A friend who regrets her abortion writes: "Here's something you might want to link to. Really beyond the pale. Anne Lamott writes a lot about her conversion from being a bitter leftist alcoholic to a despairing leftist born-again Christian. But her conflation of abortion with redemption is quasi-hysterical here."
It sure is — as are Lamott's other observations sparked by an experience she had while sitting on a panel discussing social justice, where she was confronted by a pro-lifer in the audience:
I wanted to express calmly, eloquently, that pro-choice people understand that there are two lives involved in an abortion — one born (the pregnant woman) and one not (the fetus) — but that the born person must be allowed to decide what is right....To which I would add: How thoughtful of Annie Lamott to remind us how much more Presidents Carter and Clinton cared about unborn life than the current administration. After all, they were good Democrats who took care of the desperately poor, so they had the extra brain power and resources to consider the rights of the unborn....What?
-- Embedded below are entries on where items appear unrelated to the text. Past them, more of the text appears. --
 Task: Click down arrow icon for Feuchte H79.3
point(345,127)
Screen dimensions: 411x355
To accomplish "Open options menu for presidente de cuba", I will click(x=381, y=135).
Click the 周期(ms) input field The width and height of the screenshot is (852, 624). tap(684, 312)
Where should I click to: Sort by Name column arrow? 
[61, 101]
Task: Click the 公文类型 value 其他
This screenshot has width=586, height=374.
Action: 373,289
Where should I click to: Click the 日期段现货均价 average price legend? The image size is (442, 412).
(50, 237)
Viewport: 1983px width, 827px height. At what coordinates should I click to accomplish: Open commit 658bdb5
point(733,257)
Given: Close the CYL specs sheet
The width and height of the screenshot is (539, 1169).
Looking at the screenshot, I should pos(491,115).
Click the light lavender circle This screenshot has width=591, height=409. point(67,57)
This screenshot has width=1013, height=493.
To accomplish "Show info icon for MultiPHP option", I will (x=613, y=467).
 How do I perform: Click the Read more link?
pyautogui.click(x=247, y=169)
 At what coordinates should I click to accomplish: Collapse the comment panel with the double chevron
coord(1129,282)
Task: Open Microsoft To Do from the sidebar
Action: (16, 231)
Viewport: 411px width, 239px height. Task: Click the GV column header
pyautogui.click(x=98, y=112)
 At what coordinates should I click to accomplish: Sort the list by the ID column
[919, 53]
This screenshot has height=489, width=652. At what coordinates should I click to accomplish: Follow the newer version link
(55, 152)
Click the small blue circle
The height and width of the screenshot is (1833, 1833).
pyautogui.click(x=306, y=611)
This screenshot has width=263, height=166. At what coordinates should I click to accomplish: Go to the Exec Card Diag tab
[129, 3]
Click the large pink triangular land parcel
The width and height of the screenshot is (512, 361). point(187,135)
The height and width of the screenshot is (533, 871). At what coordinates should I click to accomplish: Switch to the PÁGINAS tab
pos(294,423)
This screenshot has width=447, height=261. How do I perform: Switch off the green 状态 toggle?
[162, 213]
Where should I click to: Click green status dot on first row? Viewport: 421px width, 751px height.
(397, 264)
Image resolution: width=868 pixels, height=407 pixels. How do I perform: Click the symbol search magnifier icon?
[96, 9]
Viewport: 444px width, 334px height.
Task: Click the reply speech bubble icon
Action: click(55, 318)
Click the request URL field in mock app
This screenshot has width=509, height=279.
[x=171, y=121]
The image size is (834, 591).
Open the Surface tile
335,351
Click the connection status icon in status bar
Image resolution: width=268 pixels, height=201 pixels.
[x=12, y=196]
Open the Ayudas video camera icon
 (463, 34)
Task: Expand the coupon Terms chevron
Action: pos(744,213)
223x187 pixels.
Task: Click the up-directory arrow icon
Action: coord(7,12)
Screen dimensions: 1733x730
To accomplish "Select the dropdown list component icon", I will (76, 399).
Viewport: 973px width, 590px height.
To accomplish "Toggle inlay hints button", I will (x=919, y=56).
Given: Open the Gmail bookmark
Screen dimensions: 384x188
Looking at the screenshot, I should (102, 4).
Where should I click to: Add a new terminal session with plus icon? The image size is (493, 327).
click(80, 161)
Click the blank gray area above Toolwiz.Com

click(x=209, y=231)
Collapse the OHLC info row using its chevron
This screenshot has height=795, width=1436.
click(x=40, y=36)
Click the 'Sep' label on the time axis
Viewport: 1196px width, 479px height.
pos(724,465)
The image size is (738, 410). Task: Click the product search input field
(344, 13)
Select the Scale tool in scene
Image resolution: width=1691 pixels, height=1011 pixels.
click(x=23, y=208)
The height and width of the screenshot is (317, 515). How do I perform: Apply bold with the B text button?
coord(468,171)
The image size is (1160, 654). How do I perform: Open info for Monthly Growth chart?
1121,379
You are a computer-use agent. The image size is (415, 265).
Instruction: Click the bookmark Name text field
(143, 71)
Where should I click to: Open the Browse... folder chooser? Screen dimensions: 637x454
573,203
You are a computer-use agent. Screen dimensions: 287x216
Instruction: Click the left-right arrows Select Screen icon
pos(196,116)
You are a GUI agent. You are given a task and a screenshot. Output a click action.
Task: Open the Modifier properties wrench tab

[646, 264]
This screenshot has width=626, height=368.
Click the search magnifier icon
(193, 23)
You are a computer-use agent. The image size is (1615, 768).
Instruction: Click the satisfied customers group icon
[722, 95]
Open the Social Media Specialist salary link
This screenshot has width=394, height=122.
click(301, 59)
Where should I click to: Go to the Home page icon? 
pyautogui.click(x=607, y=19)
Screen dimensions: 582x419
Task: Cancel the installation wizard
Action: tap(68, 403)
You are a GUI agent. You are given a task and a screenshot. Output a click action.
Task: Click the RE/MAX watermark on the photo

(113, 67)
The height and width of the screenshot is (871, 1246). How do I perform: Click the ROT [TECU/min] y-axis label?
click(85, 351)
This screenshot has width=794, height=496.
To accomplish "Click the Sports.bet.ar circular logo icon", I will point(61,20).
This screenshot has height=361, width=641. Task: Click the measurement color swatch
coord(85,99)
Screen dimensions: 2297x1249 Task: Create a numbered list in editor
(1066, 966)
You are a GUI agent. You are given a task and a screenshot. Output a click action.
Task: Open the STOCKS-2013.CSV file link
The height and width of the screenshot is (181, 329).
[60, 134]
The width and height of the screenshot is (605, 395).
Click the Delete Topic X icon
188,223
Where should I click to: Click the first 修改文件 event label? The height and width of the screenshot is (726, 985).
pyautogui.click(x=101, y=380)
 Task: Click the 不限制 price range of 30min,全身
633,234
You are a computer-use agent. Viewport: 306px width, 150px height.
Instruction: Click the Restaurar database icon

You mean they didn't?
I am so confused about why we are still having to argue with patriarchal sentimentality about teeny weenie so-called babies — some microscopic, some no bigger than the sea monkeys we used to send away for — when real, live, already born women, many of them desperately poor, get such short shrift from the current administration.
Most women like me would much rather use our time and energy fighting to make the world safe and just and fair for the children we do have, and do love — and for the children of New Orleans and the children of Darfur. I am old and tired and menopausal and would mostly like to be left alone: I have had my abortions, and I have had a child.
As for "patriarchal sentimentality," what does it say about feminism that caring about children's fate is patriarchal? Apparently a good matriarchal, fertility-goddess-loving culture is expected to eat its young.
Lamott goes on:
But as a Christian and a feminist, the most important message I can carry and fight for is the sacredness of each human life, and reproductive rights for all women is a crucial part of that: It is a moral necessity that we not be forced to bring children into the world for whom we cannot be responsible and adoring and present. We must not inflict life on children who will be resented; we must not inflict unwanted children on society.Ladies and gentlemen, Margaret Sanger has returned to the building. But perhaps we've got a new slogan for the pro-life movement here: "Life. Inflict it."